É verdade que, cabendo-lhe, nos termos do nº 1 do artº 263º, «a direcção do inquérito», que compreende, de acordo com o nº 1 do artº 262º, o «conjunto de diligências que visam investigar a existência de um crime, determinar os seus agentes e a responsabilidade destes e descobrir e recolher provas, em ordem à decisão sobre a acusação», o MP é quem, em regra, nessa fase, decide o que melhor serve os interesses da investigação.
Mas a aplicação do segredo de justiça é uma excepção à regra da publicidade, afirmada no nº 1 do artº 86º; uma excepção que representa a compressão de outros interesses, como é o caso dos direitos de defesa do arguido.
E porque assim é, em ordem a melhor garantir a protecção desses direitos, a lei exige a concordância do juiz de instrução sobre a aplicação do segredo de justiça, na fase do inquérito. Concordância do juiz de instrução com o despacho do MP que aplica o segredo de justiça é o que traduz a validação desse despacho. E concordância com esse despacho significa concordância com os seus fundamentos. Por isso, se o fundamento do despacho do MP for a necessidade do segredo de justiça para os interesses da investigação, o juiz de instrução, para concordar ou discordar, há-de poder ajuizar dessa necessidade.
Aliás, no nº 3 do artº 86º, os interesses da investigação, como fundamento da aplicação do segredo de justiça, estão ao mesmo nível dos direitos dos sujeitos processuais – «sempre que ... interesses da investigação ou os direitos dos sujeitos processuais o justifiquem» –, e ninguém sustentará que só o MP cabe decidir o que convém à protecção destes direitos.
Assim, o MP, quando decide a aplicação do segredo de justiça em nome dos interesses da investigação, tem de fundamentar, e não meramente afirmar, que esses interesses justificam a não publicidade do processo. É essa fundamentação que há-de permitir ao juiz de instrução fazer o seu próprio juízo sobre se o segredo de justiça é justificado pelas necessidades da investigação, com vista a validar ou não a determinação do MP.

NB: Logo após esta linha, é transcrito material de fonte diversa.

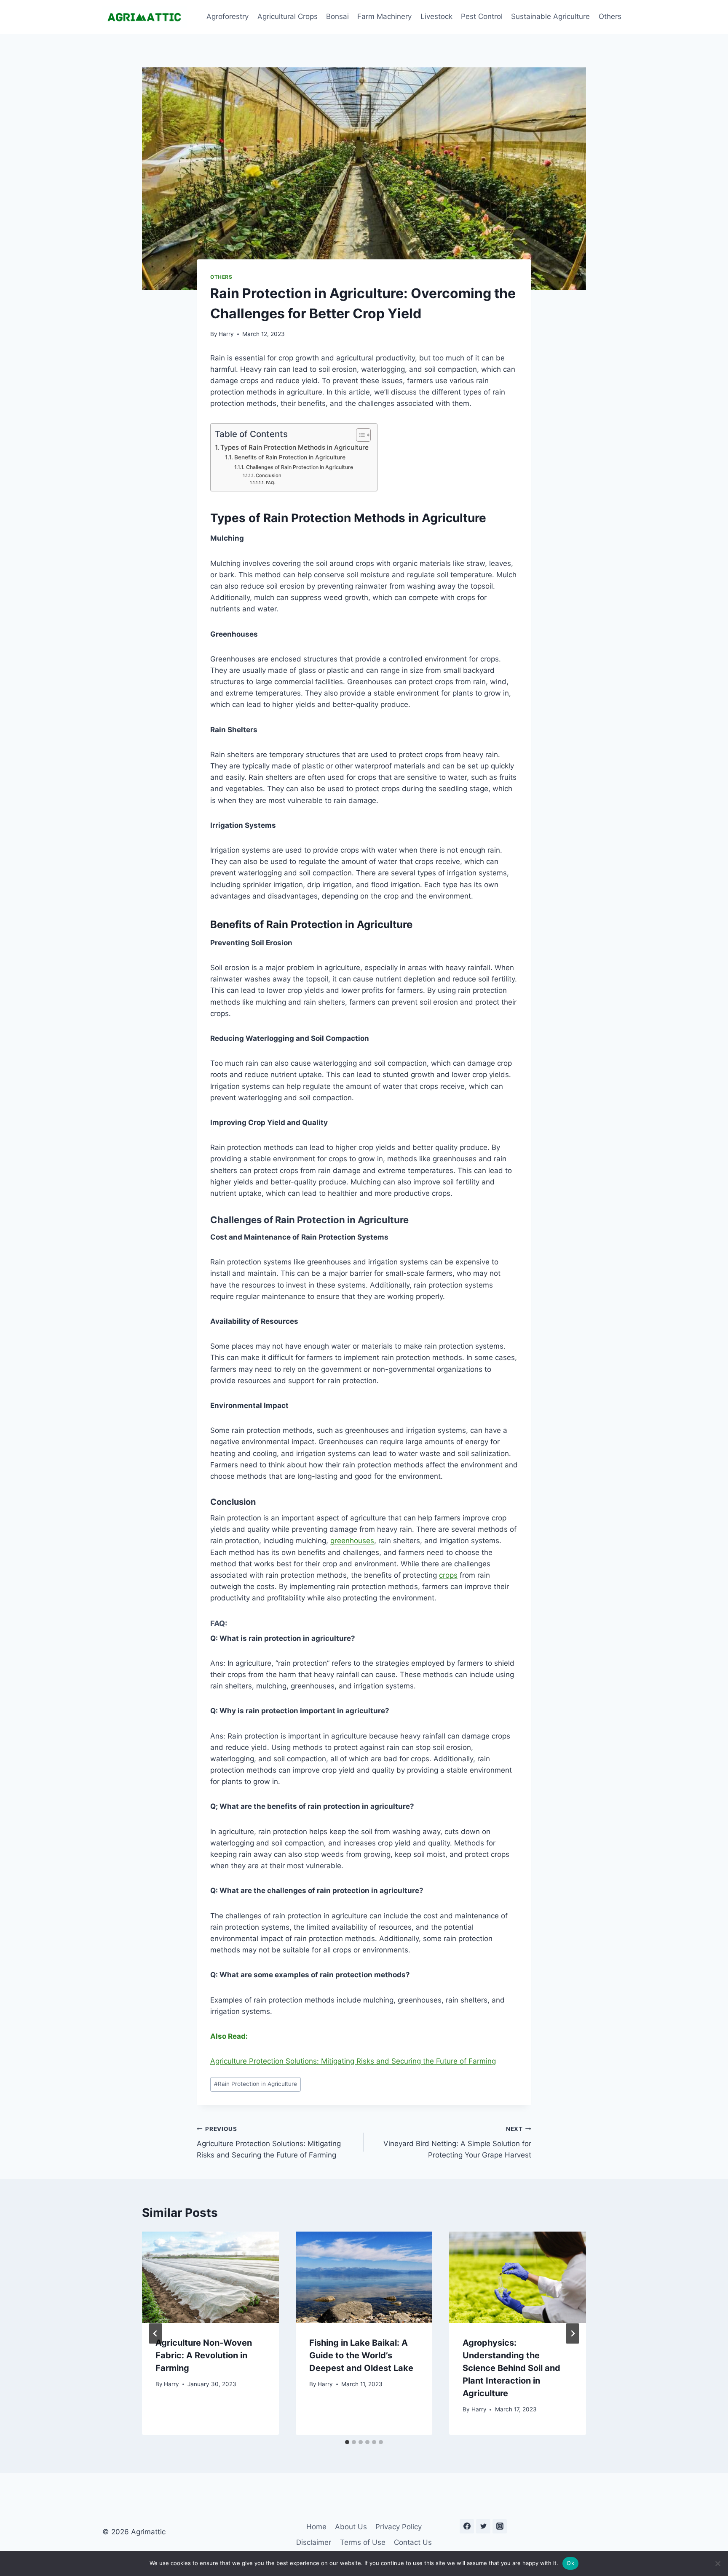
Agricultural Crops (287, 16)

De todo o modo, no caso, o MP não fundamentou nas necessidades da investigação a decisão de aplicar ao processo o segredo de justiça. Invocou o «despacho 2/2008 do Sr. Procurador Geral Distrital», sem trazer aos autos o respectivo conteúdo, que, assim, se desconhece, e acrescentou: «por forma a proteger a reserva e intimidade dos ofendidos com o tipo de criminalidade aqui em apreço (p. e p. pelo art. 152º, nº 1, al. a), do CP)».
Desconhecendo-se o conteúdo desse despacho, o que fica como fundamento afirmado da aplicação do segredo de justiça é o propósito de «proteger a reserva e intimidade dos ofendidos».
Mas, ao fazer-se apelo à necessidade de «proteger a reserva e intimidade dos ofendidos» com os crimes de maus tratos, nem sequer se afirma uma necessidade deste concreto inquérito, pois um tal fundamento valeria para todos os inquéritos por crimes de maus tratos.
E a aplicação do segredo de justiça, que, repete-se, é um desvio à regra da publicidade, com fundamento na necessidade de proteger os direitos dos sujeitos processuais, só deve ter lugar, à luz do nº 3 do artº 86º, em cada processo que concretamente o justifique. Não há crimes de catálogo para os efeitos previstos nessa norma.
Além disso, a protecção dos direitos dos ofendidos não está prevista como fundamento de aplicação do segredo de justiça, visto que ali se fala de sujeitos processuais, e esta figura não abarca os simples ofendidos, como se vê do Livro I da Parte I do Código de Processo Penal.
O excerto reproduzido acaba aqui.